== Records for this exercise ==

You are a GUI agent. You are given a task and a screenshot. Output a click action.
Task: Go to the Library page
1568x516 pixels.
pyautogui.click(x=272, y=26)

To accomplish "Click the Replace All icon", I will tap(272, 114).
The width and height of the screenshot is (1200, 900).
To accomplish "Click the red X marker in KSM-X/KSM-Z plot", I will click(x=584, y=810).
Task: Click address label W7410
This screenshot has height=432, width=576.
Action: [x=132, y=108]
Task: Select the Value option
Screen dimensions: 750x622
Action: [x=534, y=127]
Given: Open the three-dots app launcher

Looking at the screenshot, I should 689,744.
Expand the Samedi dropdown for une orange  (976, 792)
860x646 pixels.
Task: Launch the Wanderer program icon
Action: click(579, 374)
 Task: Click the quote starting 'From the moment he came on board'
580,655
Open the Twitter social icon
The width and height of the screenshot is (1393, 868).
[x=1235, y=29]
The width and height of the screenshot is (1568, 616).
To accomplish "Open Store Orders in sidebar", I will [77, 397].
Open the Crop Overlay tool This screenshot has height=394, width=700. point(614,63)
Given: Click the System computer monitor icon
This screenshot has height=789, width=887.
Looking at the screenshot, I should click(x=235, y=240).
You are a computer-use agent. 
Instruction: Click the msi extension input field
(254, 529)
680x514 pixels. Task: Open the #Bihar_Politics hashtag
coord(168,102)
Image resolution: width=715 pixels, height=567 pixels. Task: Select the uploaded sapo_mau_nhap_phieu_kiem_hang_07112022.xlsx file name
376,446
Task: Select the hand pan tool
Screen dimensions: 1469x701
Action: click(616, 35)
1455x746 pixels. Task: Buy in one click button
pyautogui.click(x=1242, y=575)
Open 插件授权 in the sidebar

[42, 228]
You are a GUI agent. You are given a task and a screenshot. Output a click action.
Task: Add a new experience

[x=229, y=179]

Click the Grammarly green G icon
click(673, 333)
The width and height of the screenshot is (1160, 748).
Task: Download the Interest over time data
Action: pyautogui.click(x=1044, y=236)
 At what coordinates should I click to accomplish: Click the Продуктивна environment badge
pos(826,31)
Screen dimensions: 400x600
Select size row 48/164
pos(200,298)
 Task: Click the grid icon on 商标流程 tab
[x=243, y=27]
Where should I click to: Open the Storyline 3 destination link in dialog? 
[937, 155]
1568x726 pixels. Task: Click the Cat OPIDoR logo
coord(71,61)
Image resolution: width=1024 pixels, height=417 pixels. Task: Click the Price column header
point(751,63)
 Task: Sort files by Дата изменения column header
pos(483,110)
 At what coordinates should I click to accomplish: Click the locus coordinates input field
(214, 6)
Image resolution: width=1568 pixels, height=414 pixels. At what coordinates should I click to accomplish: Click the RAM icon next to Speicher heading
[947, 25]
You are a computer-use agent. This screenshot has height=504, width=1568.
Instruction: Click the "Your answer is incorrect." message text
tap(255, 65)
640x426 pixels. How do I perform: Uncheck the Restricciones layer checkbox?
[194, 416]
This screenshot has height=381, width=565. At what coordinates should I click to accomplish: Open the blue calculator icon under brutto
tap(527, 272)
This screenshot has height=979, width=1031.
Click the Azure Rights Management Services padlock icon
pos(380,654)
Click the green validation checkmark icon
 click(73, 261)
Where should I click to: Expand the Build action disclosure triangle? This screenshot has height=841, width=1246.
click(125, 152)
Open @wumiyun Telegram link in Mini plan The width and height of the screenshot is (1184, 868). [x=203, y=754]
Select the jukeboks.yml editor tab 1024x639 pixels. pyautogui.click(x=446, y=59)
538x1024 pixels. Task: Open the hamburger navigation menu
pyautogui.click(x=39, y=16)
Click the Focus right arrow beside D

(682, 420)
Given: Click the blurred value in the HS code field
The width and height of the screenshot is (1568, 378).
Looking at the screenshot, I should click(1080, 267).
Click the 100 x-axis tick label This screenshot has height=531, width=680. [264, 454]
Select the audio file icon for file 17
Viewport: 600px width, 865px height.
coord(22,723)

===

- _Problem to work on_
Transcribe every record above exactly as it appears.

- _Output_
You are a GUI agent. You are given a task and a screenshot. Output a click action.
Task: Go to the Library page
1568x516 pixels.
pyautogui.click(x=272, y=26)

To accomplish "Click the Replace All icon", I will tap(272, 114).
The width and height of the screenshot is (1200, 900).
To accomplish "Click the red X marker in KSM-X/KSM-Z plot", I will click(x=584, y=810).
Task: Click address label W7410
This screenshot has height=432, width=576.
Action: [x=132, y=108]
Task: Select the Value option
Screen dimensions: 750x622
Action: [x=534, y=127]
Given: Open the three-dots app launcher

Looking at the screenshot, I should 689,744.
Expand the Samedi dropdown for une orange  (976, 792)
860x646 pixels.
Task: Launch the Wanderer program icon
Action: click(579, 374)
 Task: Click the quote starting 'From the moment he came on board'
580,655
Open the Twitter social icon
The width and height of the screenshot is (1393, 868).
[x=1235, y=29]
The width and height of the screenshot is (1568, 616).
To accomplish "Open Store Orders in sidebar", I will [77, 397].
Open the Crop Overlay tool This screenshot has height=394, width=700. point(614,63)
Given: Click the System computer monitor icon
This screenshot has height=789, width=887.
Looking at the screenshot, I should click(x=235, y=240).
You are a computer-use agent. 
Instruction: Click the msi extension input field
(254, 529)
680x514 pixels. Task: Open the #Bihar_Politics hashtag
coord(168,102)
Image resolution: width=715 pixels, height=567 pixels. Task: Select the uploaded sapo_mau_nhap_phieu_kiem_hang_07112022.xlsx file name
376,446
Task: Select the hand pan tool
Screen dimensions: 1469x701
Action: click(616, 35)
1455x746 pixels. Task: Buy in one click button
pyautogui.click(x=1242, y=575)
Open 插件授权 in the sidebar

[42, 228]
You are a GUI agent. You are given a task and a screenshot. Output a click action.
Task: Add a new experience

[x=229, y=179]

Click the Grammarly green G icon
click(673, 333)
The width and height of the screenshot is (1160, 748).
Task: Download the Interest over time data
Action: pyautogui.click(x=1044, y=236)
 At what coordinates should I click to accomplish: Click the Продуктивна environment badge
pos(826,31)
Screen dimensions: 400x600
Select size row 48/164
pos(200,298)
 Task: Click the grid icon on 商标流程 tab
[x=243, y=27]
Where should I click to: Open the Storyline 3 destination link in dialog? 
[937, 155]
1568x726 pixels. Task: Click the Cat OPIDoR logo
coord(71,61)
Image resolution: width=1024 pixels, height=417 pixels. Task: Click the Price column header
point(751,63)
 Task: Sort files by Дата изменения column header
pos(483,110)
 At what coordinates should I click to accomplish: Click the locus coordinates input field
(214, 6)
Image resolution: width=1568 pixels, height=414 pixels. At what coordinates should I click to accomplish: Click the RAM icon next to Speicher heading
[947, 25]
You are a computer-use agent. This screenshot has height=504, width=1568.
Instruction: Click the "Your answer is incorrect." message text
tap(255, 65)
640x426 pixels. How do I perform: Uncheck the Restricciones layer checkbox?
[194, 416]
This screenshot has height=381, width=565. At what coordinates should I click to accomplish: Open the blue calculator icon under brutto
tap(527, 272)
This screenshot has height=979, width=1031.
Click the Azure Rights Management Services padlock icon
pos(380,654)
Click the green validation checkmark icon
 click(73, 261)
Where should I click to: Expand the Build action disclosure triangle? This screenshot has height=841, width=1246.
click(125, 152)
Open @wumiyun Telegram link in Mini plan The width and height of the screenshot is (1184, 868). [x=203, y=754]
Select the jukeboks.yml editor tab 1024x639 pixels. pyautogui.click(x=446, y=59)
538x1024 pixels. Task: Open the hamburger navigation menu
pyautogui.click(x=39, y=16)
Click the Focus right arrow beside D

(682, 420)
Given: Click the blurred value in the HS code field
The width and height of the screenshot is (1568, 378).
Looking at the screenshot, I should click(1080, 267).
Click the 100 x-axis tick label This screenshot has height=531, width=680. [264, 454]
Select the audio file icon for file 17
Viewport: 600px width, 865px height.
coord(22,723)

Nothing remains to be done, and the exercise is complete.